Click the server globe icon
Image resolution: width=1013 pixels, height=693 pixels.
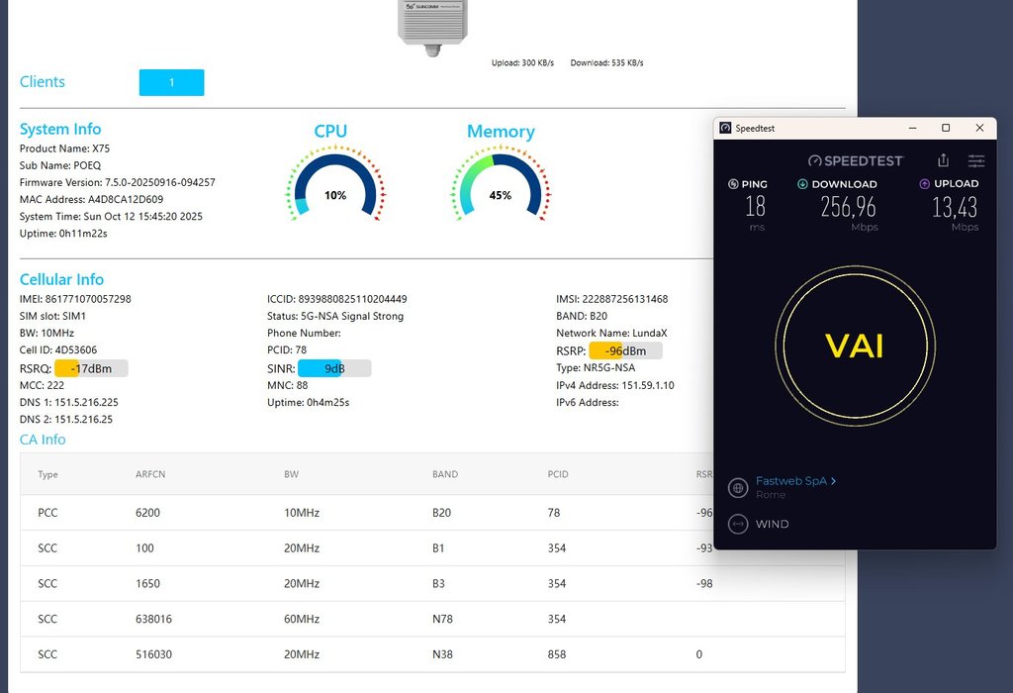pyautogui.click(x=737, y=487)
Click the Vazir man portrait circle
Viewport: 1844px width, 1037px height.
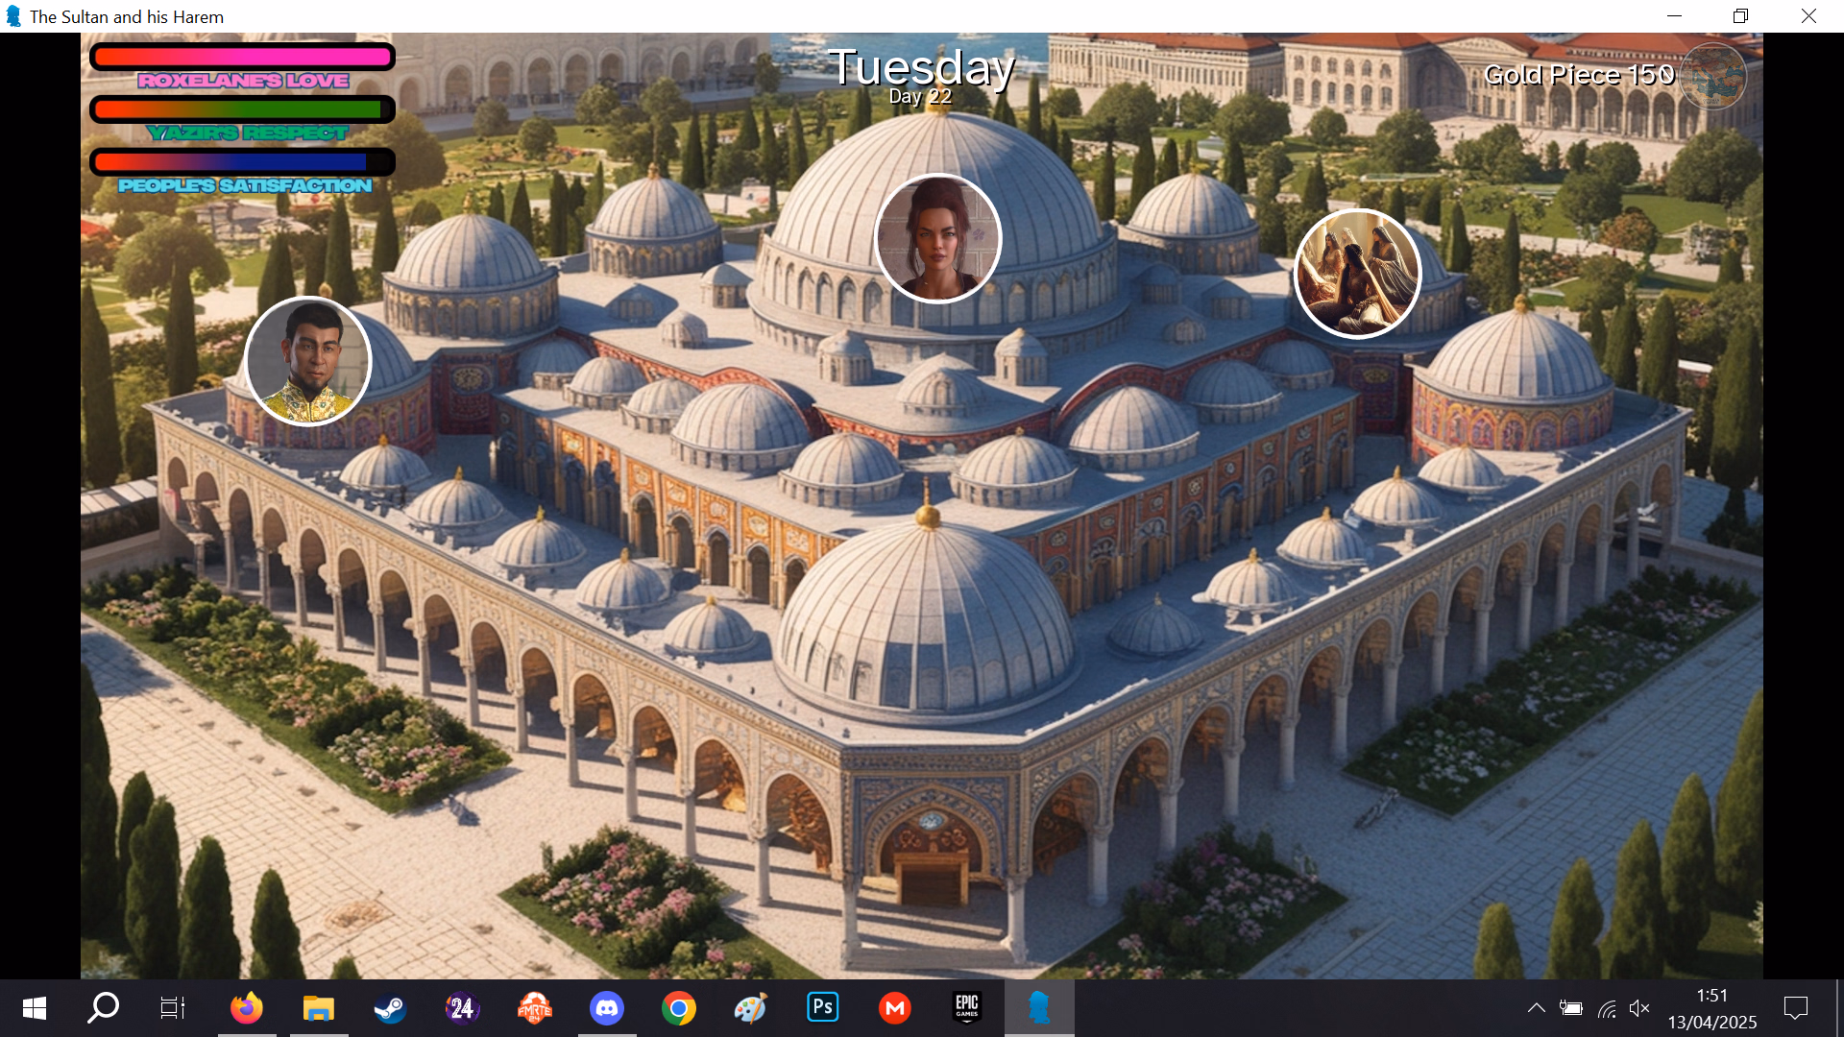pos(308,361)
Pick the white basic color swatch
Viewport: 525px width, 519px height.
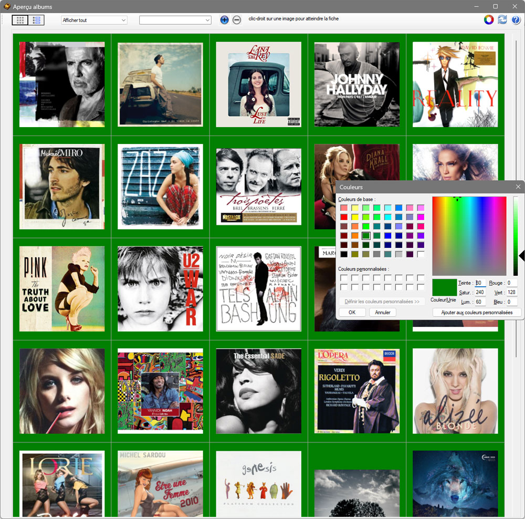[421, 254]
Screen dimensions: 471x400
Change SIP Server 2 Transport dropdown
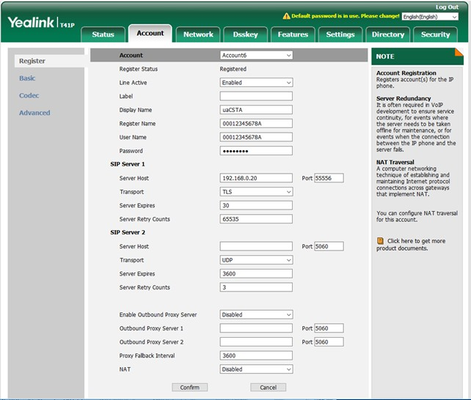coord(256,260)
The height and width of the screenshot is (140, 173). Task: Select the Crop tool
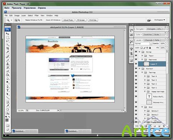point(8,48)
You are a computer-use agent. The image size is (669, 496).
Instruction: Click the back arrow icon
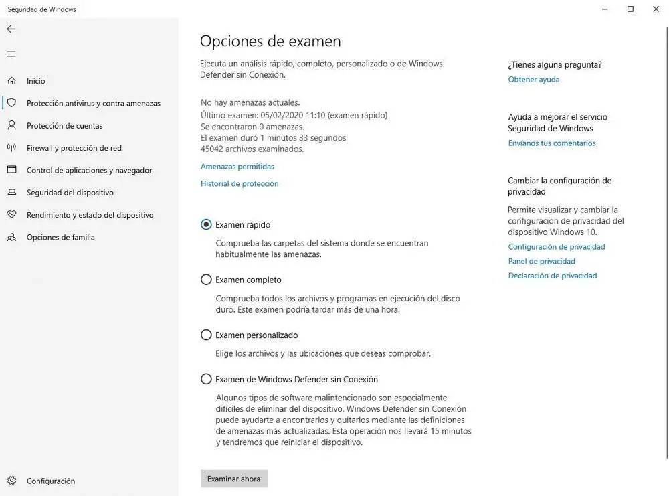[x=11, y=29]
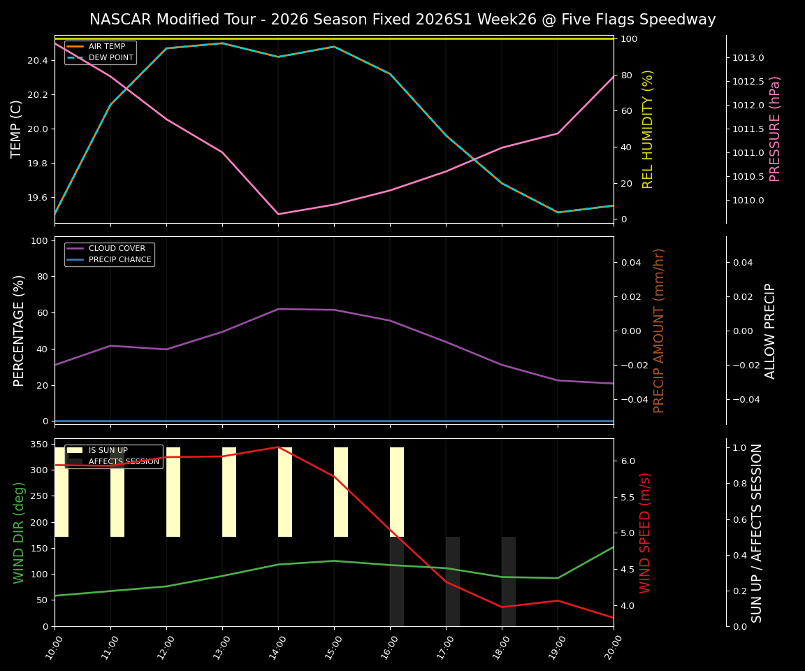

========

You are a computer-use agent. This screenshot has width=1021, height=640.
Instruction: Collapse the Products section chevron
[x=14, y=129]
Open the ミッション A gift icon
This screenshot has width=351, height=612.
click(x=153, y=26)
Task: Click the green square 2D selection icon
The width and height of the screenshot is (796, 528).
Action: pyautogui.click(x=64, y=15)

========

**GOAL**
Swap "gift" for "present" in the records, starting with the line that contains "You are a computer-use agent. This" and going on through the line that contains "Action: pyautogui.click(x=64, y=15)", and give back only those lines with nothing else changed.

**TASK RESPONSE**
You are a computer-use agent. This screenshot has width=1021, height=640.
Instruction: Collapse the Products section chevron
[x=14, y=129]
Open the ミッション A present icon
This screenshot has width=351, height=612.
click(x=153, y=26)
Task: Click the green square 2D selection icon
The width and height of the screenshot is (796, 528).
Action: pyautogui.click(x=64, y=15)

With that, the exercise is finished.